# [Text]
■ ■ ■
People play not because they are personally interested in solving an instance of a computational problem but because they wish to be entertained.

Related Work

Though previous research recognized the utility of human cycles and the motivational power of gamelike interfaces, none successfully combined these concepts into a general method for harnessing human processing skills through computer games.

Networked individuals accomplishing work. Some of the earliest examples of networked individuals accomplishing work online, dating to the 1960s, were open-source software-development projects. These efforts typically involved contributions from hundreds, if not thousands, of programmers worldwide. More recent examples of networked distributed collaboration include Wikipedia, by some measures equal in quality to the Encyclopaedia Britannica.⁶

The collaborative effort by large numbers of networked individuals makes it possible to accomplish tasks that would be much more difficult, time consuming, and in some cases nearly impossible for a lone person or for a small group of individuals to do alone. An example is the recent Amazon Mechanical Turk system (developed in 2005, www.mturk.com/mturk/ welcome) in which large computational tasks are split into smaller chunks and divvied up among people willing to complete small amounts of work for some minimal amount of money.

Open Mind Initiative. The Open Mind Initiative^18-19 is a worldwide research endeavor developing “intelligent” software by leveraging human skills to train computers. It collects information from regular Internet users, or Netizens, and feeds it to machine-learning algorithms. Volunteers participate by providing answers to questions computers cannot answer (such as “What is in this image?”), aiming to teach computer programs commonsense facts. However, the Open Mind approach involves two drawbacks: reliance on the willingness of unpaid volunteers to donate their time and no guarantee that the information they enter is correct. GWAPs differ from Open Mind in that they are designed to be enjoyable while ensuring that the data they collect is free from error.

Interactive machine learning. Another area leveraging human abilities to train computers is “interactive machine learning”⁴ in which a user provides examples to a machine-learning system and is given real-time feedback as to how well an algorithm is learning. Based on the feedback, the user is able to determine what new examples should be given to the program. Some instances of this approach have utilized human perceptual skills to train computer-vision algorithms to recognize specific objects.
■ ■ ■
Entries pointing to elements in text
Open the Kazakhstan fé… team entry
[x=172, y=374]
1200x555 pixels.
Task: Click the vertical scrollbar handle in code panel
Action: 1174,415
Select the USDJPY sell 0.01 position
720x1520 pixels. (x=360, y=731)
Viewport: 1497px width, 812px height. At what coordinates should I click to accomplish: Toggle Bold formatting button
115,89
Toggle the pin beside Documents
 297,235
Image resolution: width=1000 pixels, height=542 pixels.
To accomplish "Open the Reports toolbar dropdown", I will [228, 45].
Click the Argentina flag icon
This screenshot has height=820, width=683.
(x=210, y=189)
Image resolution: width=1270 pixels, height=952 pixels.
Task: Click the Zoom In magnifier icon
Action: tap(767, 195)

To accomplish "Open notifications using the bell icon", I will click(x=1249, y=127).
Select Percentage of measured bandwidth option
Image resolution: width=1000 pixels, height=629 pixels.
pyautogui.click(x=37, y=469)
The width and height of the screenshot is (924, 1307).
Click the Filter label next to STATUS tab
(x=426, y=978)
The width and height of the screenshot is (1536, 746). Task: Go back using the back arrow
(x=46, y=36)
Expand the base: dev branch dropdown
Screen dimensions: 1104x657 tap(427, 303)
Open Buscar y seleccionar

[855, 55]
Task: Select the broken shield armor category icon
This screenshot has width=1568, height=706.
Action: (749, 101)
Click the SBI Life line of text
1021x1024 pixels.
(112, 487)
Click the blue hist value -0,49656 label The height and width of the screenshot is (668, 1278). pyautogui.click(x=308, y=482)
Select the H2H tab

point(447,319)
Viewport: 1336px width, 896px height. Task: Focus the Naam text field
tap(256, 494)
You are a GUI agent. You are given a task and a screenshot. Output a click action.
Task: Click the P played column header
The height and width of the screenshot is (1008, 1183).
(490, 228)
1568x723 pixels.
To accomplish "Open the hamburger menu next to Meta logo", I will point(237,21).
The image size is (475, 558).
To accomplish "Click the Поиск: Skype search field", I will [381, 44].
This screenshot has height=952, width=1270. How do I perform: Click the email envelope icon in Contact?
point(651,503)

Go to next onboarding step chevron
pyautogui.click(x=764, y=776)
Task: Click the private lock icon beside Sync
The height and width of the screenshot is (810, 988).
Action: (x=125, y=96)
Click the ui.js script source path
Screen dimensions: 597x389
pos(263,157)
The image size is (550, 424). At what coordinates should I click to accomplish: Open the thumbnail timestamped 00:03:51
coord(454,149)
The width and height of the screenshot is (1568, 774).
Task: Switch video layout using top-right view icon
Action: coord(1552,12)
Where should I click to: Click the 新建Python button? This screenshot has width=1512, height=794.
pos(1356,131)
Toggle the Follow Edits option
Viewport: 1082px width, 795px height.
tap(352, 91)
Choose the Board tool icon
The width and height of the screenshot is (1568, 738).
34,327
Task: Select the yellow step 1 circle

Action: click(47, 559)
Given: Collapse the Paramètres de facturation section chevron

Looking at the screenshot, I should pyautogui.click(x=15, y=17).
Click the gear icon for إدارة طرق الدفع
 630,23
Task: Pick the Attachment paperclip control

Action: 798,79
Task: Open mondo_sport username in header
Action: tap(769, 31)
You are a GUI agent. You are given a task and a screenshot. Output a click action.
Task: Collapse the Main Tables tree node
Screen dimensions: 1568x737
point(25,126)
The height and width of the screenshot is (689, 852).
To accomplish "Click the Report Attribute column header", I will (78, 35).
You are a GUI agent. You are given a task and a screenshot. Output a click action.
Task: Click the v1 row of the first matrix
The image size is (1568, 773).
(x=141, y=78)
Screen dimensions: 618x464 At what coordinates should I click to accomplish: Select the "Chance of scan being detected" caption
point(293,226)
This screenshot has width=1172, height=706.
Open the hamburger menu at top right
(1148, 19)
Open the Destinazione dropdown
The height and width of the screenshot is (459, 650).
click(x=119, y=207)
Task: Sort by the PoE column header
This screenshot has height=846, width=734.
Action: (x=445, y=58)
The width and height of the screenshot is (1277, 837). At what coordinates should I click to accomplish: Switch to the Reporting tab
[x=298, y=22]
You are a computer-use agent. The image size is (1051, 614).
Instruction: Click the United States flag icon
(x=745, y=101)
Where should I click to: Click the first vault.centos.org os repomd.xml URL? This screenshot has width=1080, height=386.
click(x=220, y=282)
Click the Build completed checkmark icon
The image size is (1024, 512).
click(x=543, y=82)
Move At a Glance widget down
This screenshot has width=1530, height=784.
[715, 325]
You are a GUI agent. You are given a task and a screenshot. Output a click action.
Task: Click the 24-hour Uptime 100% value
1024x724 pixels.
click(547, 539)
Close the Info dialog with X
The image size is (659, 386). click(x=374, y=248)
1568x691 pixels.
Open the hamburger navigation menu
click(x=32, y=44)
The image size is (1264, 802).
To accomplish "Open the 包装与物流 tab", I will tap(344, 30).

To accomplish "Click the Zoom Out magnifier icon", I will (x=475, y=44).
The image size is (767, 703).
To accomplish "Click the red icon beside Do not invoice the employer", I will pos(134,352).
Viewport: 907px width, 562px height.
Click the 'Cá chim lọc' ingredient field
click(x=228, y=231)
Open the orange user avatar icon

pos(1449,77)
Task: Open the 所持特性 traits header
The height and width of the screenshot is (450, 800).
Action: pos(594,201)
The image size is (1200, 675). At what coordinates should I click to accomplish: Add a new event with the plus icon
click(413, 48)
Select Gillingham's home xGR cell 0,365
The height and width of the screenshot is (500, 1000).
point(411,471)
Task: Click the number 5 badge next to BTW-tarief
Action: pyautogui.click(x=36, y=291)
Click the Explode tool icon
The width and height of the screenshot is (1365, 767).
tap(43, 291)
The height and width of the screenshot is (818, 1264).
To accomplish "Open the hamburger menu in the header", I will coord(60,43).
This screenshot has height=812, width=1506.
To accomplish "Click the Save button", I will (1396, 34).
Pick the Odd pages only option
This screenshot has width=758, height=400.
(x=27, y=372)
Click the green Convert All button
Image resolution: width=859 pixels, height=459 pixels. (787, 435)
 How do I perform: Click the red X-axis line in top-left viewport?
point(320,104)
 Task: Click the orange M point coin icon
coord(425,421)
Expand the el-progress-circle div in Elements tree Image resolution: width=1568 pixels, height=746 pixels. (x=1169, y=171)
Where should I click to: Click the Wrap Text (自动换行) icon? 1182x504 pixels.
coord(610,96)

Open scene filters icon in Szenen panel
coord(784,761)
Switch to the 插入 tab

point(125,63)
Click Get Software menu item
■ ■ ■
# [Requirements]
[A] List the subsection headings that appear under "Related Work" in the passage on human computation.
[B] Pick up the passage on human computation where it stops, and continue it.
The entries are unrelated to the passage on human computation.

# [Results for each task]
[A]
Networked individuals accomplishing work
Open Mind Initiative
Interactive machine learning

[B]
Making work fun. Over the past 30 years, human-computer-interaction researchers have recognized and written about the importance of enjoyment and fun in user interfaces.^{16, 26} For example, systems (such as the StyleCam) aim to use gamelike interaction to increase enjoyment and engagement with the software.²¹ Many researchers have suggested that incorporating gamelike elements into user interfaces could increase user motivation and the playfulness of work activities.^{16, 26} Some projects have taken this notion further, turning the user interface itself into a game. For instance, PSDoom provides a first-person-shooter-style interface for system-administrator-related tasks.^{2, 3}The idea of turning work tasks into games is increasingly being applied in children’s learning activities.¹² Researchers note, as we do here, that it is important to not simply slap a gamelike interface onto work activities but to integrate the required activities into the game itself; there must be tight interplay between the game interaction and the work to be accomplished.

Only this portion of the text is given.